そしてこれらの謎を振り返る前に、一つの事象について思い出す必要がある。それは、稔がかおるを絞殺しようとしている場面に登場し、「その人から手を離すんだ」と息子(信一)が稔に対して声をかける場面である。つまり、息子(信一)は稔がかおるをホテルに連れ込むことを知っていた、あるいは知った、ということになる。
息子(信一)は自分の父親が性的異常者(病気)であると何らかのきっかけで知り、その行為を止めようとしていた。

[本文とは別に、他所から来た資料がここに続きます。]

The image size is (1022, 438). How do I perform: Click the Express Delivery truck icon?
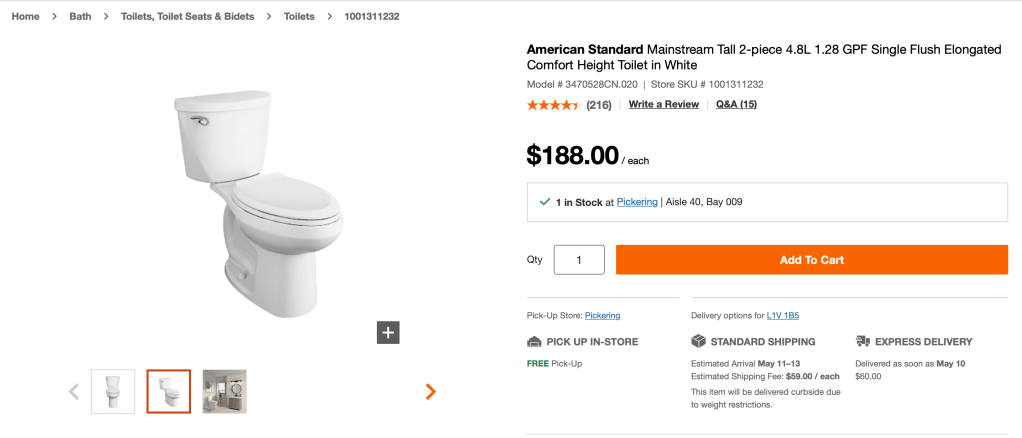(863, 342)
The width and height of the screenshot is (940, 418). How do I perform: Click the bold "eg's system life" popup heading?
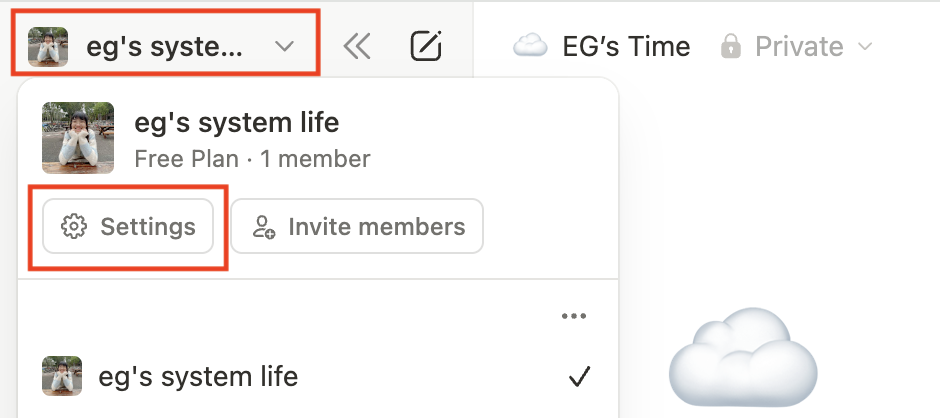tap(236, 124)
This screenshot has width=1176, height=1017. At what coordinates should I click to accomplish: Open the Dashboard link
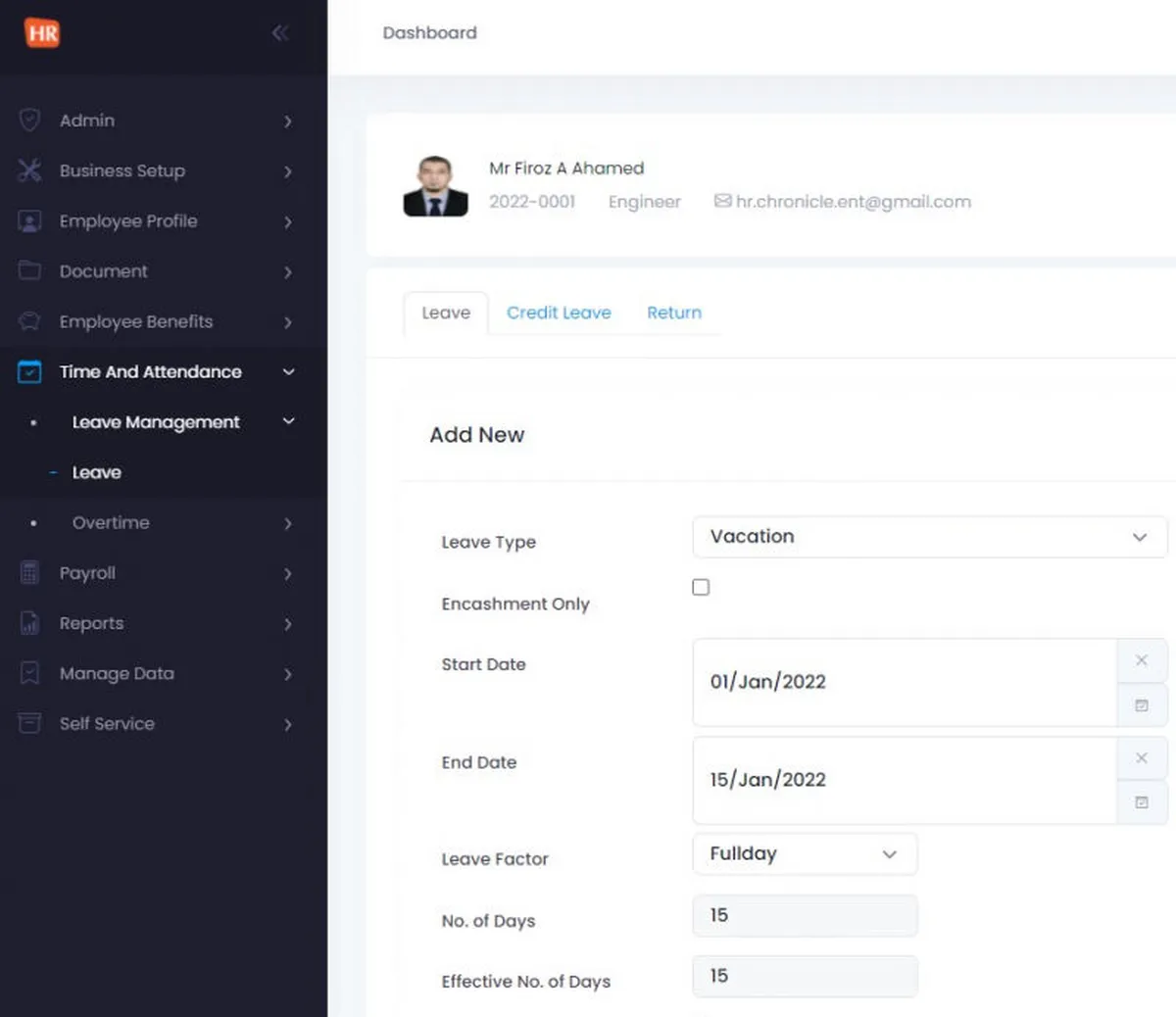click(x=429, y=32)
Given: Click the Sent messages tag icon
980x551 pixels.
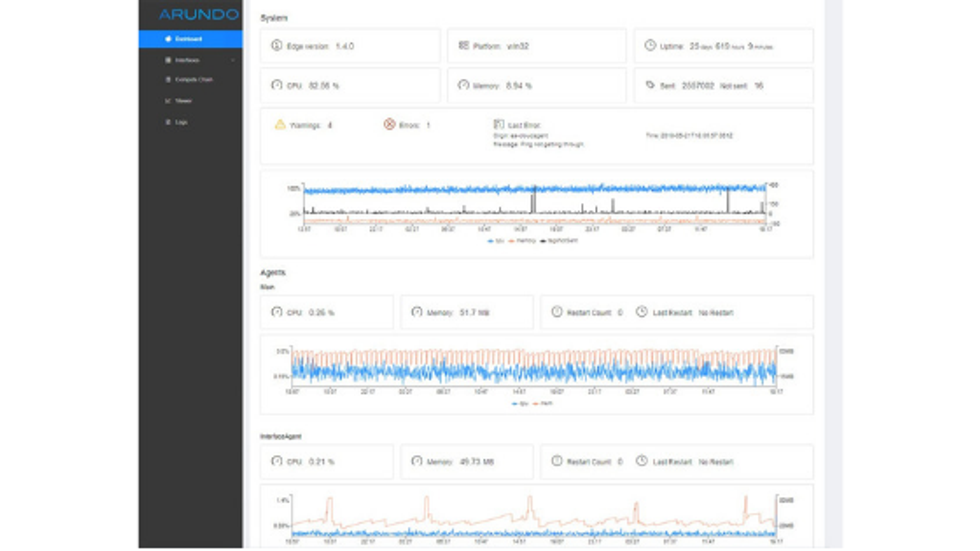Looking at the screenshot, I should click(x=650, y=86).
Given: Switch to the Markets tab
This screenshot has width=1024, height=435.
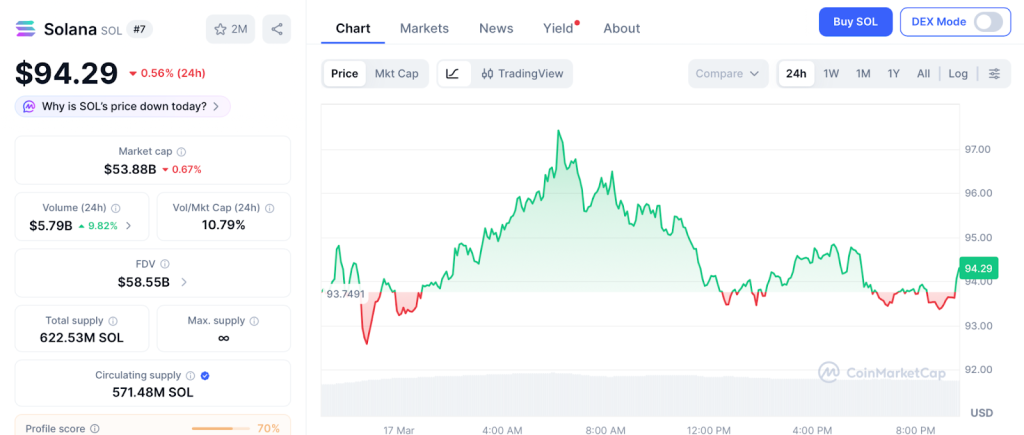Looking at the screenshot, I should click(x=424, y=28).
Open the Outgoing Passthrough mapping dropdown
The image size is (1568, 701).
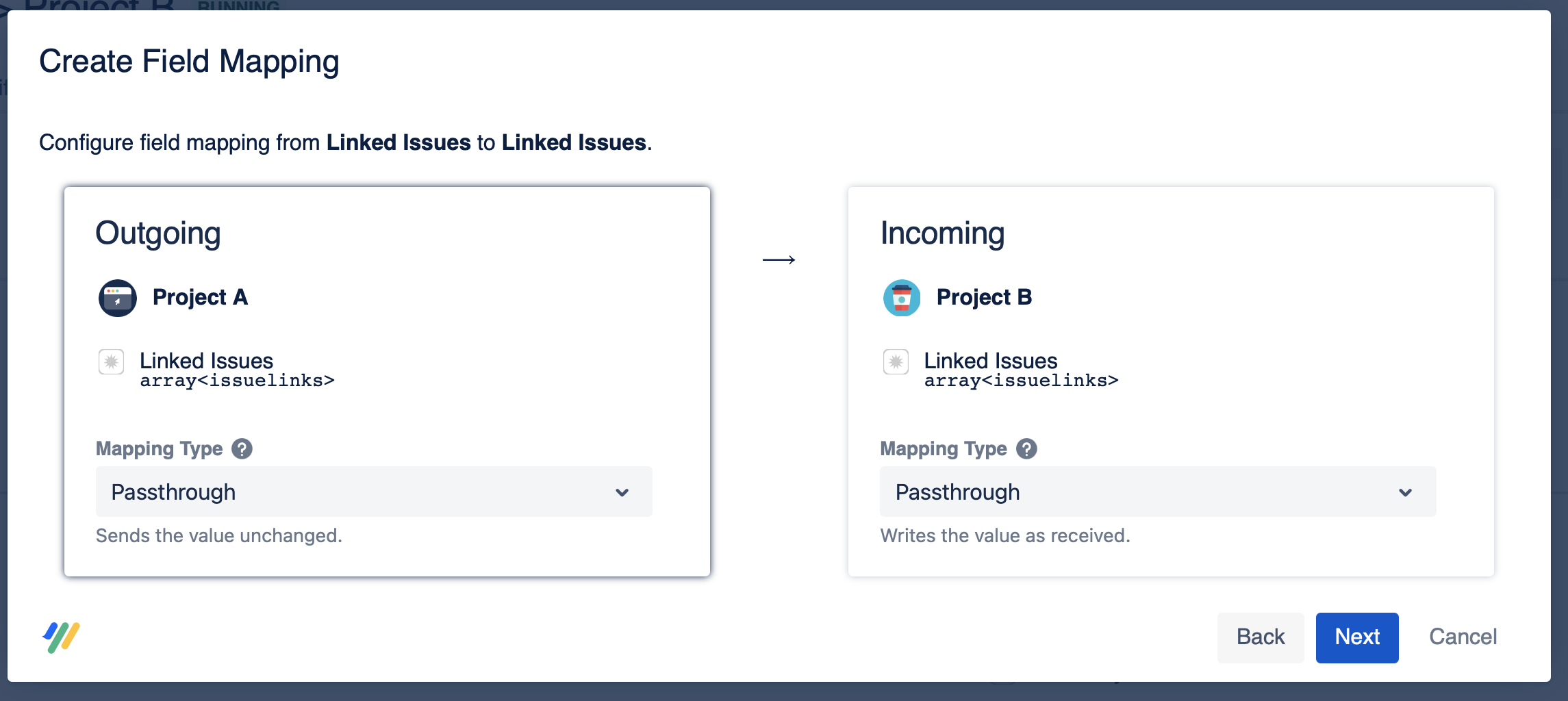[373, 492]
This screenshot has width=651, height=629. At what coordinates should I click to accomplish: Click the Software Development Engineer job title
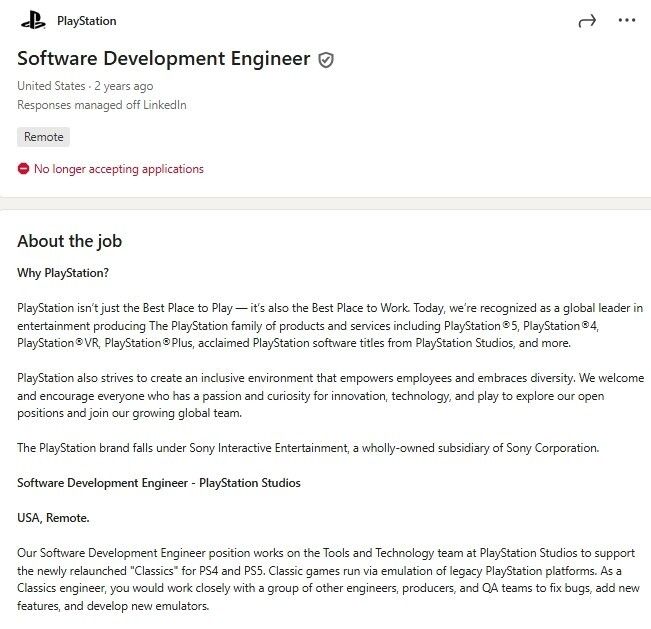click(164, 58)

そして、このきっかけは冒頭の29pあたりで既に書かれていたのである。
2回目の殺人が起こる2月3日より以前に妻の雅子は息子の様子がここ数ヶ月何かに脅えている様子であると観察している。つまり、息子(信一)は父親(稔)の最初の殺人で既に何かを察していたことになる。ただ、これについては描写がないので、あくまで想像になってしまう。
しかし、これで粗方辻褄が会う。息子(信一)は父親の正体を突き止めるため、尾行し、黒い袋の正体にいち早く気づくことができた。また、証拠を手に入れるため、たびたび父親を尾行していたために、夜遅くに帰ることが増えたのであろう。また、8ミリビデオを見ていたのは、おそらくその黒い袋の中に入っていたため、確認のために見ていたのではないだろうか。自慰のタイミングは尾行の忙しさで減っただけだと読み取れる。
以上が私の憶測になる。
このようにして、あれはどうだったのか、じゃああれは、というように物語を辿っていくのはなかなか面白かった。ただ、またもや騙されることとなり、不甲斐ない気持ちである。